The PGA underwrites the PGA Hope program and provides pay for instructors and supplies such as training aids, range balls, and a graduation dinner celebration, and Project Golf raises money for the program and helps provide equipment for graduates.

At a recent outing for donors and potential donors to Project Golf at Barefoot Resort, the Dustin Johnson Foundation provided golf bags with Project Golf and PGA Hope logos and stitched names to veterans, ambassadors and instructors.

Project Golf and PGA Hope organize golf outings and other get-togethers for veteran graduates, in addition to ambassadors returning to classes.

Additional support

The Grand Strand golf community has a long history of supporting veterans and military causes.  On Labor Day, a group of 20 Grand Strand golf professionals played 100 holes of golf at Rivers Edge Golf Club to raise money through pledges and donations for the Folds of Honor foundation. The total raised this year was approximately $300,000, according to participant Jarrin Josue of Golf Trek.

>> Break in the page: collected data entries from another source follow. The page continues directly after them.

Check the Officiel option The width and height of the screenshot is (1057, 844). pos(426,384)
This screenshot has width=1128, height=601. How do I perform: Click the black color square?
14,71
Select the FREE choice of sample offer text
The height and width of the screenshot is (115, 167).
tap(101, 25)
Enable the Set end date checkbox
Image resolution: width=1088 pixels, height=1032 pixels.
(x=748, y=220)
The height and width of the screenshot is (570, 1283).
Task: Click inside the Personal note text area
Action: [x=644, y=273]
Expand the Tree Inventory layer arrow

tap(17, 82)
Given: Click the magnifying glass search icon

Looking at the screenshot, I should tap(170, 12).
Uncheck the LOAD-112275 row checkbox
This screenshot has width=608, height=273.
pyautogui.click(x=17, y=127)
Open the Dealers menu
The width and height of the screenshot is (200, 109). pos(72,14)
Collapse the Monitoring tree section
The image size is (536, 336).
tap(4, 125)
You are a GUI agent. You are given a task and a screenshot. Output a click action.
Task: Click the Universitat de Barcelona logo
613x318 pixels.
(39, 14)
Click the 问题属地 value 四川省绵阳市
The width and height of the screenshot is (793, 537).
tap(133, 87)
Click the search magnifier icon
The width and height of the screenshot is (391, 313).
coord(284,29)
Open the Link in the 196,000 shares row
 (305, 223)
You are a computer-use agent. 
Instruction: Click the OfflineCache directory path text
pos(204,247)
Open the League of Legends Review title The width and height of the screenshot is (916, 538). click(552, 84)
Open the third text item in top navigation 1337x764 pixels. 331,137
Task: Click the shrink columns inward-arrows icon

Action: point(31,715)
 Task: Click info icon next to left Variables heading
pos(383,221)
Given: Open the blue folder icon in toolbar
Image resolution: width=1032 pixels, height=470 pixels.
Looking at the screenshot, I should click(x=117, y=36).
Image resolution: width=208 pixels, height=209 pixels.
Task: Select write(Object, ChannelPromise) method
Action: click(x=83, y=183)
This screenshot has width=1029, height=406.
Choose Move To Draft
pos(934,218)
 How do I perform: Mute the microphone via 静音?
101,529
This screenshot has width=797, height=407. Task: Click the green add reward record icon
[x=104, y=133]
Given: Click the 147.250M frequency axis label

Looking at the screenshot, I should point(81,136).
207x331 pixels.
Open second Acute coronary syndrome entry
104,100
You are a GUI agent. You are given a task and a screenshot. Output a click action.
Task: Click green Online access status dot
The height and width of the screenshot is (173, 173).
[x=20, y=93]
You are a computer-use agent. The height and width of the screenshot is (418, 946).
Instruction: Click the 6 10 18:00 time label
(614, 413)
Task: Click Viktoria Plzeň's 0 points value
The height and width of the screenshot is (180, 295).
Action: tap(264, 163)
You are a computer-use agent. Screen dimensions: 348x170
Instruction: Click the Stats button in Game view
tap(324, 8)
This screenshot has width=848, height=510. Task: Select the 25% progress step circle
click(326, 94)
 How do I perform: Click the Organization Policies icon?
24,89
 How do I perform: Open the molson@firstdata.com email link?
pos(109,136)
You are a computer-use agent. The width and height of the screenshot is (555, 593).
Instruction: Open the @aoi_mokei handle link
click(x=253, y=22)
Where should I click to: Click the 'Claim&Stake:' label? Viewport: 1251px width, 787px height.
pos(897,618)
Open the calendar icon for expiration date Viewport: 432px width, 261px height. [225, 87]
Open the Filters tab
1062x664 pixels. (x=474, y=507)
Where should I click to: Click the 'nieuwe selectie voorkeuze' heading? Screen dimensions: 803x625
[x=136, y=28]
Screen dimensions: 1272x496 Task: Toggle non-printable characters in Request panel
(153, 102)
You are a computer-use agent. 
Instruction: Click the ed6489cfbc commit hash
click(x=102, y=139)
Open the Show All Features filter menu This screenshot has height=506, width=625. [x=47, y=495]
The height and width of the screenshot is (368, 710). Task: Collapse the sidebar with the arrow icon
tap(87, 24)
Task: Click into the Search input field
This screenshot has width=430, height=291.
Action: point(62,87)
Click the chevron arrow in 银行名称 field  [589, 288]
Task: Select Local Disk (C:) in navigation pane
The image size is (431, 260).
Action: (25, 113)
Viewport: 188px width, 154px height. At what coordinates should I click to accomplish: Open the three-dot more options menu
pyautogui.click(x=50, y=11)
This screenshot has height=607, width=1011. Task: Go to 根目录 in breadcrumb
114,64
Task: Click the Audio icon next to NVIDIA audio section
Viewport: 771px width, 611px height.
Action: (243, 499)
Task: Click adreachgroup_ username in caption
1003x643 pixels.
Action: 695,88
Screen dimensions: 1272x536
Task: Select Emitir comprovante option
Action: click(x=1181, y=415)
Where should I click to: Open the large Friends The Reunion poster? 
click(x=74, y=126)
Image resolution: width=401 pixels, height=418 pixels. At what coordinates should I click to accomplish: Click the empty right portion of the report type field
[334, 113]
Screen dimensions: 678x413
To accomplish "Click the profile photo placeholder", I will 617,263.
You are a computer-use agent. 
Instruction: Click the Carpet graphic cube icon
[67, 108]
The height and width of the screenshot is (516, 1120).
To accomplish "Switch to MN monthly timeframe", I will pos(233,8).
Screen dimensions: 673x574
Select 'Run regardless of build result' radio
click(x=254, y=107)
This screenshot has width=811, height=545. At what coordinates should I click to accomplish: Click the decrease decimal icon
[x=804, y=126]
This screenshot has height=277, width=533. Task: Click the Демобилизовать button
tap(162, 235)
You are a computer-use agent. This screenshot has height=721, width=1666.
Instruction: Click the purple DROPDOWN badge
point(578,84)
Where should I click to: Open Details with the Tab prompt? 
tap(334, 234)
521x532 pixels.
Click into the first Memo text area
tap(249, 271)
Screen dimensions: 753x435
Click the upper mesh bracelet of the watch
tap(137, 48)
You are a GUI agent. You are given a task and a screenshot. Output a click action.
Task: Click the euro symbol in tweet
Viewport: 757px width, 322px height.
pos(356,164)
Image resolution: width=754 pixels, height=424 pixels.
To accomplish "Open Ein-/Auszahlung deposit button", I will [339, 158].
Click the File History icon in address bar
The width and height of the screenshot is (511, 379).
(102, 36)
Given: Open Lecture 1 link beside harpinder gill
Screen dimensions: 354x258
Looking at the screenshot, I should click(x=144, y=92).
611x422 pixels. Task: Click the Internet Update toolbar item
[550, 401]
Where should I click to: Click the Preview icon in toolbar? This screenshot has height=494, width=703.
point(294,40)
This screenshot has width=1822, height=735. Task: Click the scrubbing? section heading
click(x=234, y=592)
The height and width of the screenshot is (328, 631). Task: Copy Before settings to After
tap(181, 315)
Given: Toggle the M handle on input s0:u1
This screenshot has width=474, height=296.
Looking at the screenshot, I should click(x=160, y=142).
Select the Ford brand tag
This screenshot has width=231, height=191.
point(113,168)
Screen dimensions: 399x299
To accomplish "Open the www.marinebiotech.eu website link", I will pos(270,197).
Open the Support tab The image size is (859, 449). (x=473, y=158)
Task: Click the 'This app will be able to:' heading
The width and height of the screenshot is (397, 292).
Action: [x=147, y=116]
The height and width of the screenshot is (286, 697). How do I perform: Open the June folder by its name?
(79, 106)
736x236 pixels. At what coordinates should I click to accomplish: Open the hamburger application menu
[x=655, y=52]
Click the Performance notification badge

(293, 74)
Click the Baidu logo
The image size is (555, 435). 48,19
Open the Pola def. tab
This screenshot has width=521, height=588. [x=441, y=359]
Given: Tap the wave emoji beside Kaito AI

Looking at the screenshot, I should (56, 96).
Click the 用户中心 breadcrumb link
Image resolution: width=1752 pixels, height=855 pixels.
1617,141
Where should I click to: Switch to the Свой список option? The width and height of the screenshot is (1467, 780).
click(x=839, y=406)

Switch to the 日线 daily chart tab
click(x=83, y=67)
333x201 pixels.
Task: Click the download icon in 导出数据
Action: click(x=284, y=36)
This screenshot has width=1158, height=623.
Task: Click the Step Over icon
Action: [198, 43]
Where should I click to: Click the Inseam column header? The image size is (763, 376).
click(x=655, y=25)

The pros have raised more than $1 million for Folds of Honor in the nine years of the golf marathon fundraiser, which accounts for 200 scholarships for the spouses or children of deceased or injured U.S. military service members.

During the competition, Dustin Powers of Myrtlewood Golf Club made a hole-in-one on the par-4 first hole, which was playing 287 yards. Josue made the most birdies with 43 to go along with an eagle, and the group made nearly 450 birdies and nearly 20 eagles.